■ GOAL OF THE EXERCISE ■
Leave the pictures aside and copy all the data exactly.

++++++++++

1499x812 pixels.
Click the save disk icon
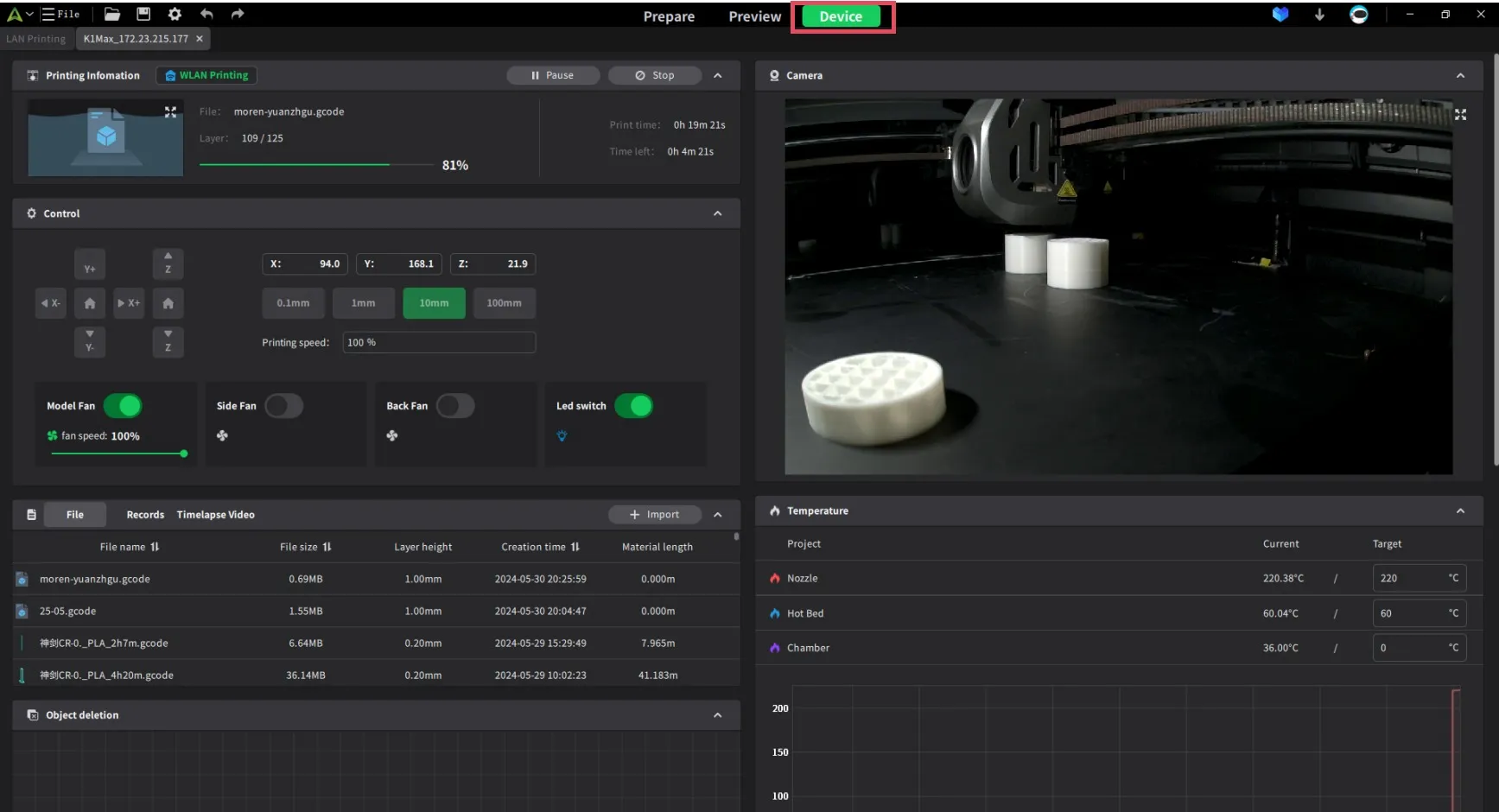click(143, 14)
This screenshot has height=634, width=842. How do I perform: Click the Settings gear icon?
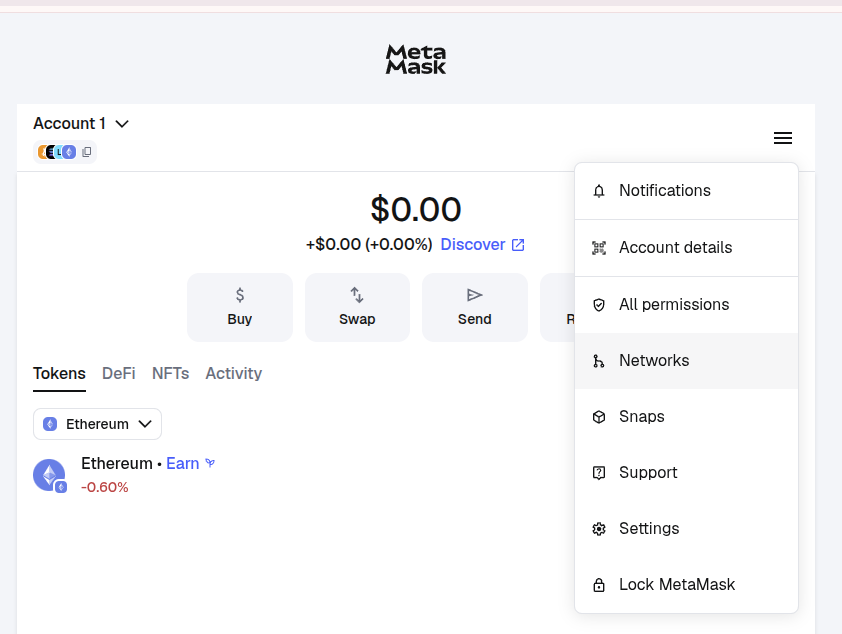pyautogui.click(x=599, y=528)
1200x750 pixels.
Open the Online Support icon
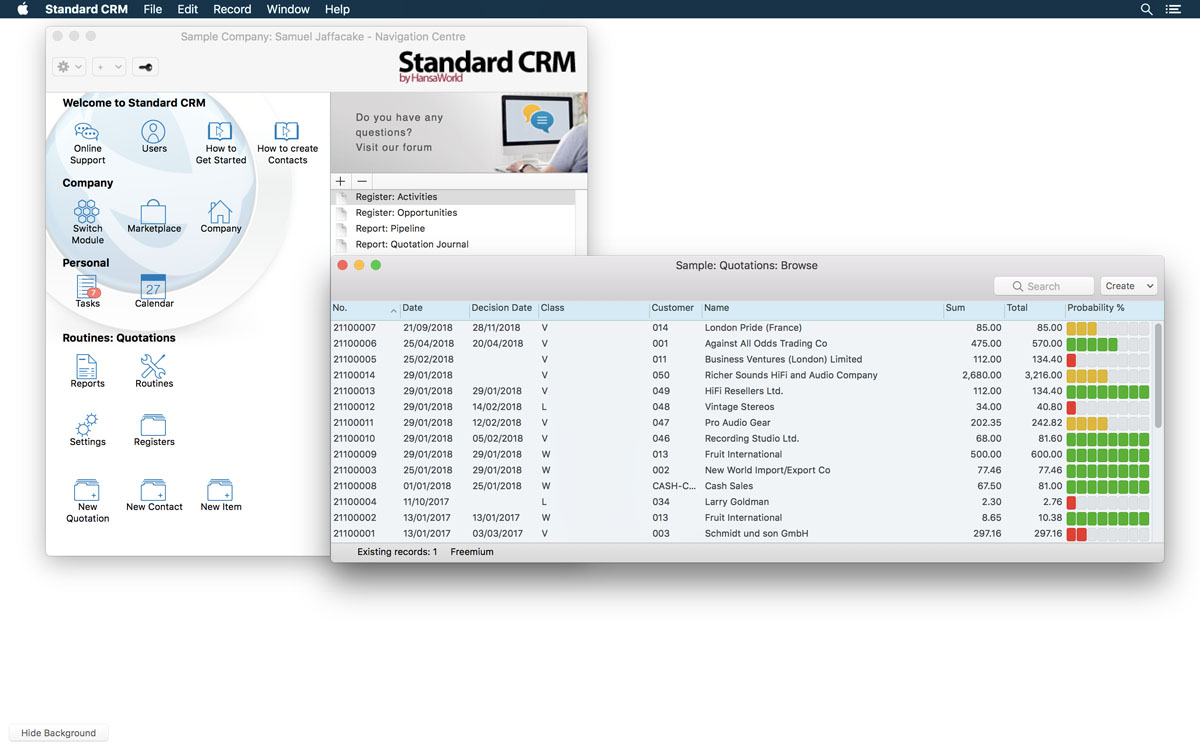pyautogui.click(x=87, y=133)
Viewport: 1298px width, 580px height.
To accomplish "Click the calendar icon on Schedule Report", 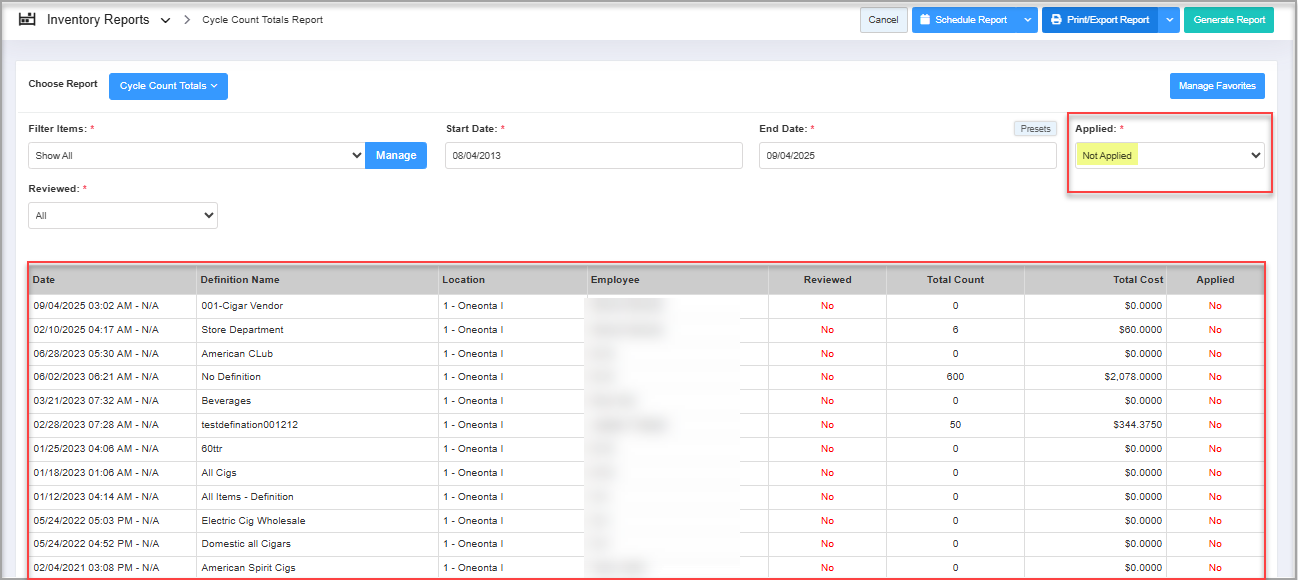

++++++++++

■ WRITTEN SOLUTION ■
1499x812 pixels.
Click the save disk icon
click(143, 14)
This screenshot has height=634, width=842. How do I perform: Click the Settings gear icon?
pyautogui.click(x=599, y=528)
1200x750 pixels.
Open the Online Support icon
pyautogui.click(x=87, y=133)
Viewport: 1298px width, 580px height.
To accomplish "Click the calendar icon on Schedule Report", 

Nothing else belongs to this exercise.